完全回復遠い自動車メーカー8社の世界生産、「底を脱した」は本当か
乗用車メーカー8社が発表した9月の生産・販売・輸出実績によると、8社合計の世界生産台数は前年同月比35・5%減の155万9465台だった。世界的な半導体不足や東南アジアなどでの新型コロナウイルス再拡大が響いた。2021年度上期(4―9月)の世界生産台数は前年同期比11・0%増の1086万7415台。コロナ禍前の19年の水準には及ばないものの回復傾向にあったが、足元では部品不足で各社が生産調整をしている。完全回復には時間がかかりそうだ。
9月の国内生産はトヨタ自動車とホンダが2カ月連続のマイナス。日産自動車は北米向けのスポーツ多目的車(SUV)「ローグ」の減少が響き、8カ月ぶりのマイナスとなった。

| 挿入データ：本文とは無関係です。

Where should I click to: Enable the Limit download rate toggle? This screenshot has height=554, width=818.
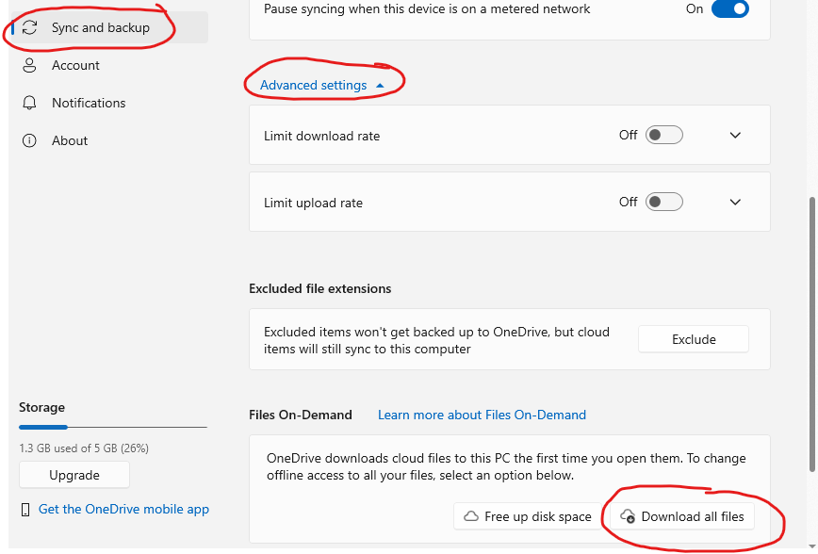[663, 135]
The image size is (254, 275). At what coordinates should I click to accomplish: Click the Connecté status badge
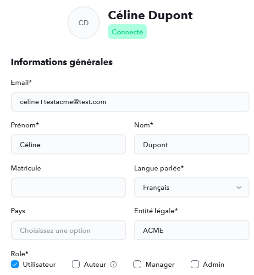coord(127,32)
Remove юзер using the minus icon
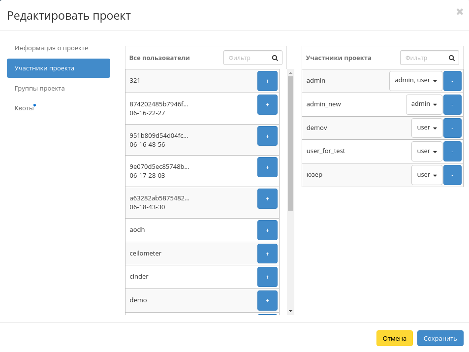 [452, 175]
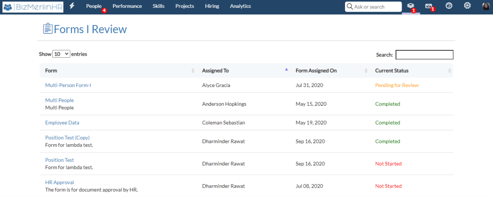Open the settings gear icon

(x=467, y=6)
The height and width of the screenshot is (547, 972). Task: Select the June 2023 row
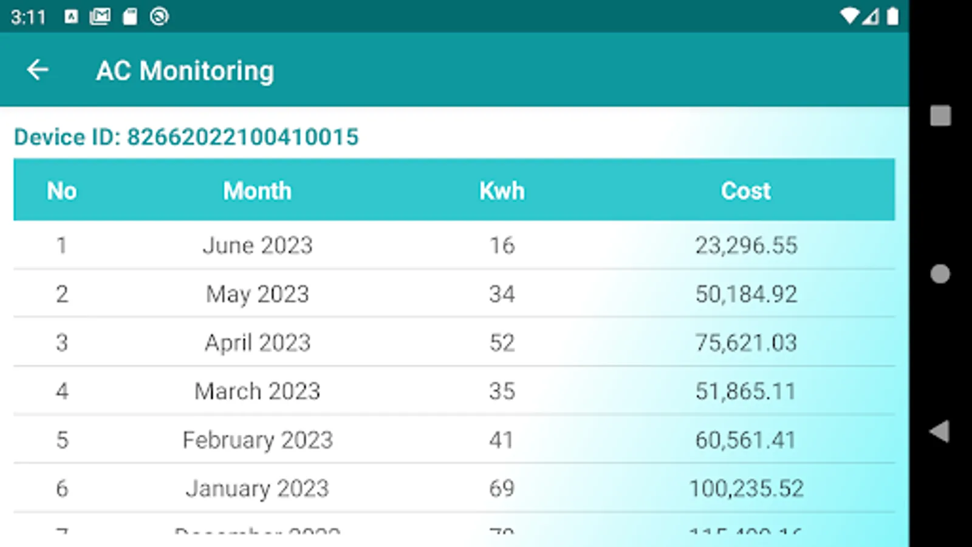click(x=258, y=246)
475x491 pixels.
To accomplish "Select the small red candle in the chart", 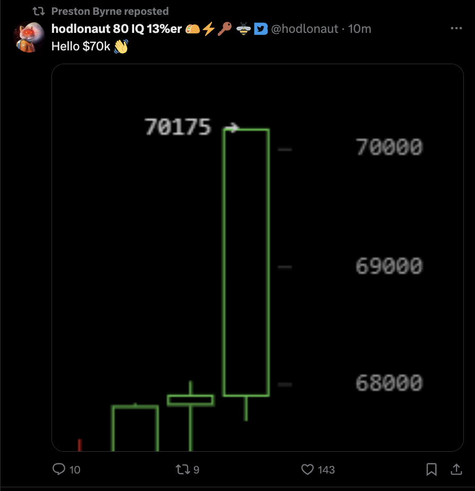I will coord(80,445).
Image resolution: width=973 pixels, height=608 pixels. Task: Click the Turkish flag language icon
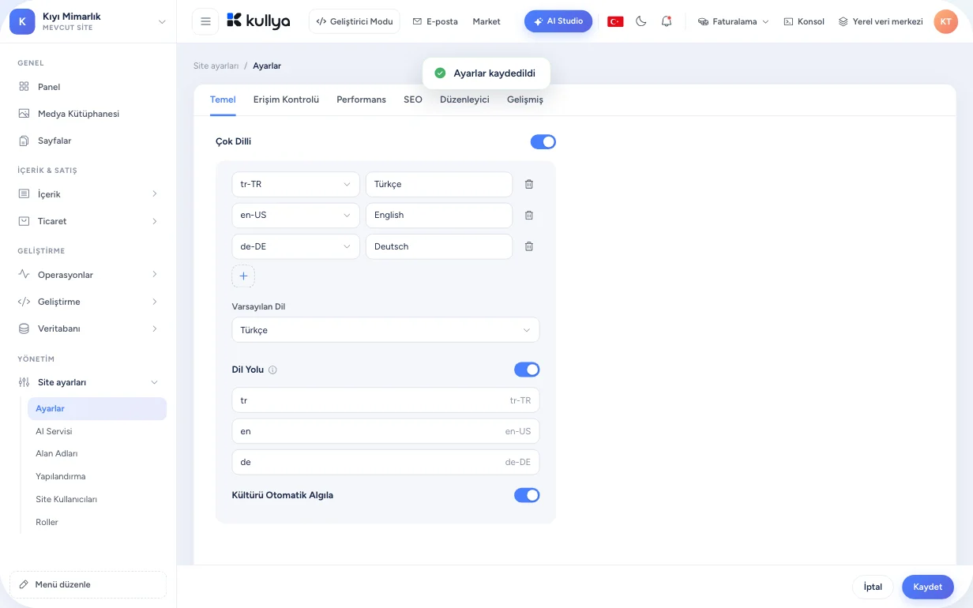pos(615,21)
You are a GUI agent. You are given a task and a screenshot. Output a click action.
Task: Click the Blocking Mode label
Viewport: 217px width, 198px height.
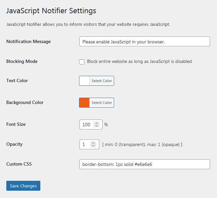(22, 62)
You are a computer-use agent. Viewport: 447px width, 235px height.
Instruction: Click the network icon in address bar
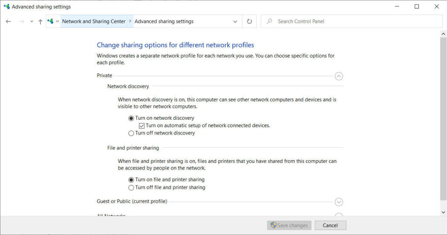pyautogui.click(x=51, y=21)
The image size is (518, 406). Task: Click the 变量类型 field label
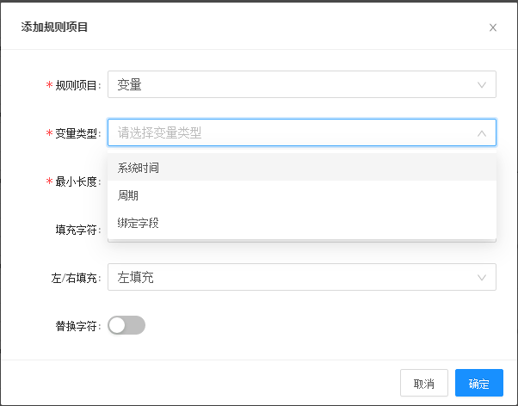(77, 133)

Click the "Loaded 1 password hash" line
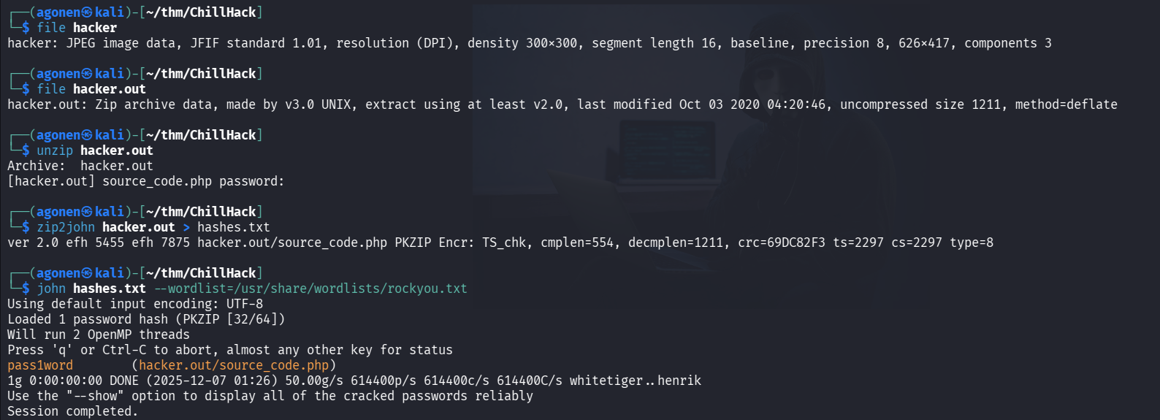(146, 319)
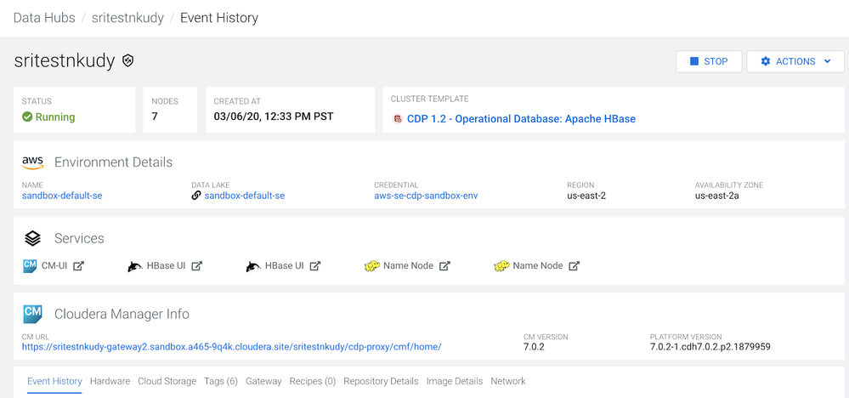Open CM-UI external link icon
849x398 pixels.
[x=79, y=266]
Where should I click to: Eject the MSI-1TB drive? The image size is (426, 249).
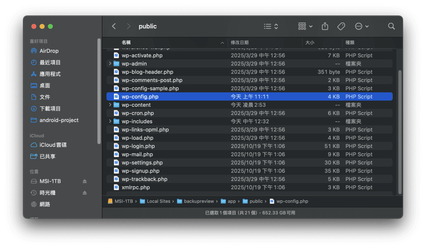click(85, 181)
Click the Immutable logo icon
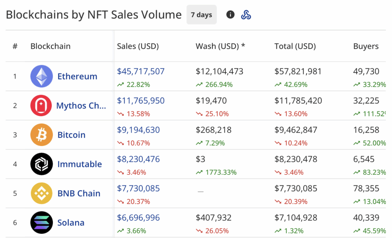 click(x=41, y=164)
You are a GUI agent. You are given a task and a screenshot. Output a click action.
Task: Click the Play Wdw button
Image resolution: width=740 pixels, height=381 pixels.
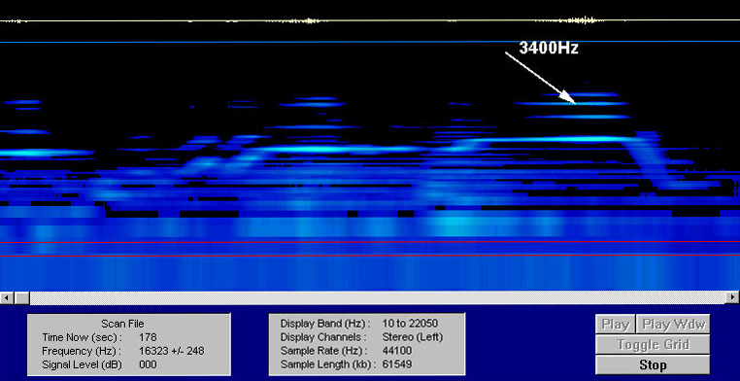[x=673, y=325]
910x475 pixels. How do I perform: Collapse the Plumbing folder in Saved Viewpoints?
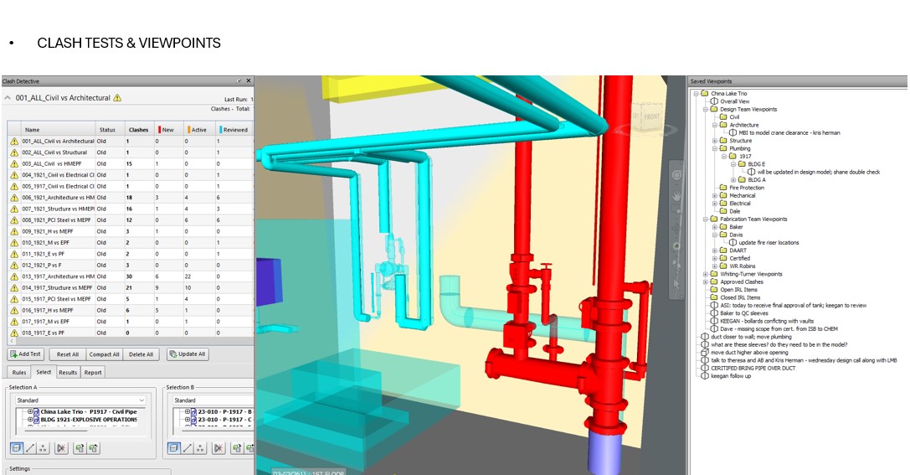pyautogui.click(x=715, y=148)
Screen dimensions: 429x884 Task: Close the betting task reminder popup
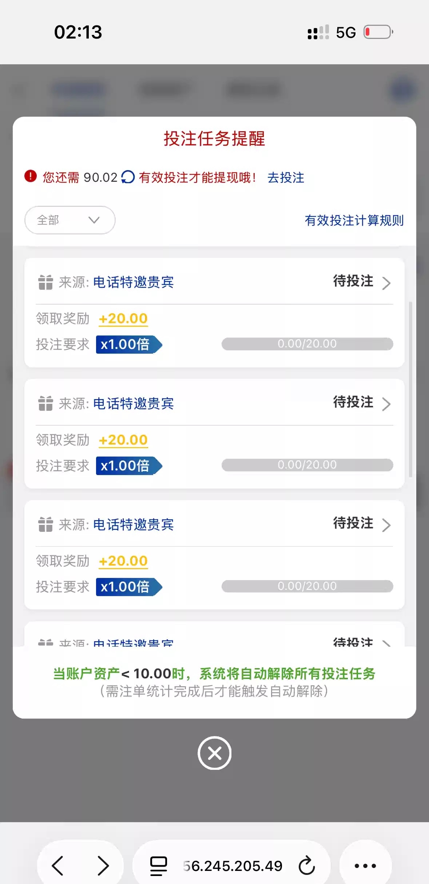[214, 754]
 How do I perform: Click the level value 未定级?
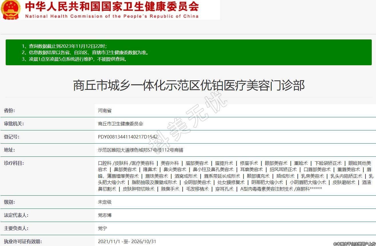tap(105, 202)
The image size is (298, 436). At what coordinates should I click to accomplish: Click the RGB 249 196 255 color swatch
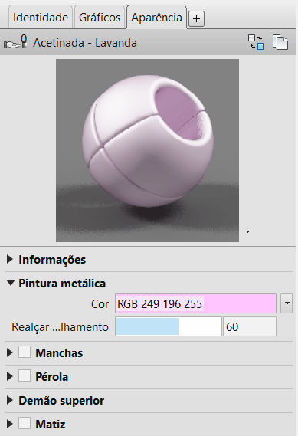[195, 303]
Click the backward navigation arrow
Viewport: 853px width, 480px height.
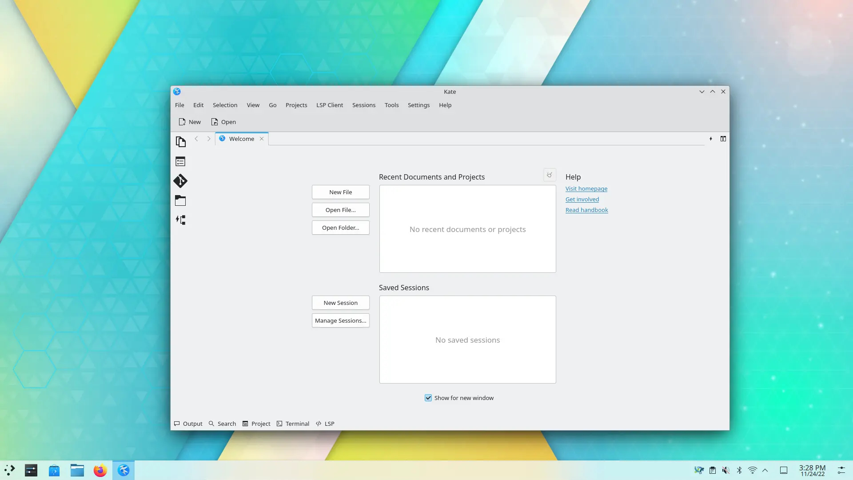pos(197,139)
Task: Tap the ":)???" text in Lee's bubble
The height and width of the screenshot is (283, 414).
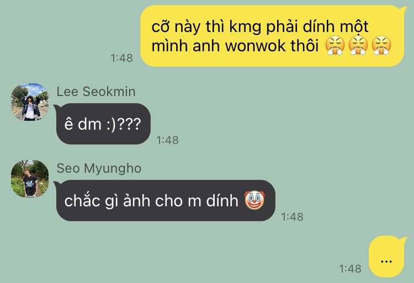Action: [124, 124]
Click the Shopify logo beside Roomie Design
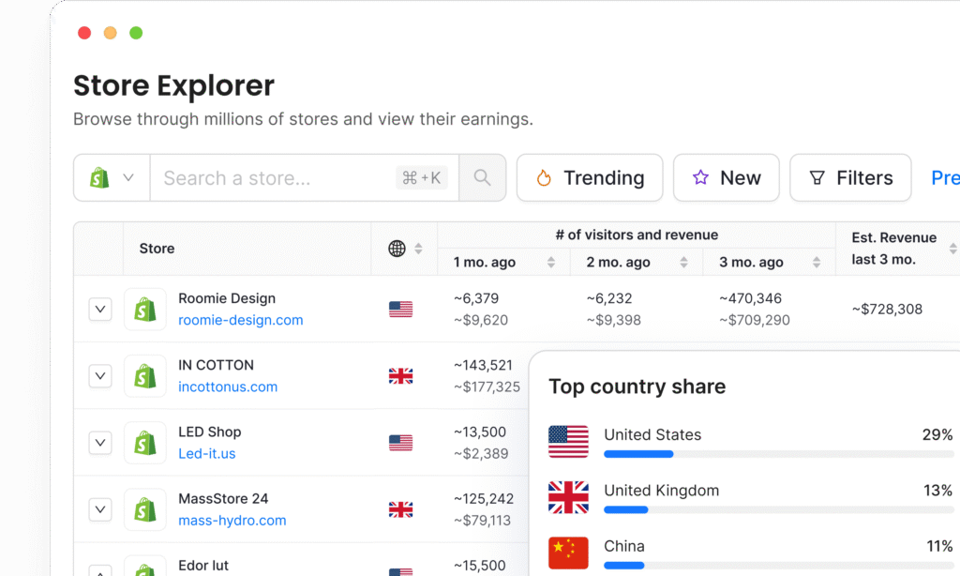Screen dimensions: 960x576 (145, 310)
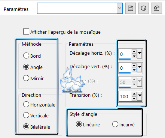This screenshot has height=138, width=165.
Task: Increase Décalage vert. value with up arrow
Action: click(134, 65)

4―9月の世界生産台数は、コロナ禍の影響で大幅減となった20年の反動で前年同期比2ケタ増となった。スズキはインドでの回復が寄与し、同32・3%増と大幅に伸びた。ホンダは北米でライトトラックを中心に販売が好調だった。
今後も不透明な状況は続く。トヨタは11月の世界生産を当初計画比10万―15万台減の85万―90万台とする見通し。ホンダは11月上旬の国内生産を同1割減らす。
関係者からは「底は脱した」との見方が強いものの、予断を許さない。「影響を最小限にとどめたい。状況を注視していく」(トヨタ広報担当者)としている。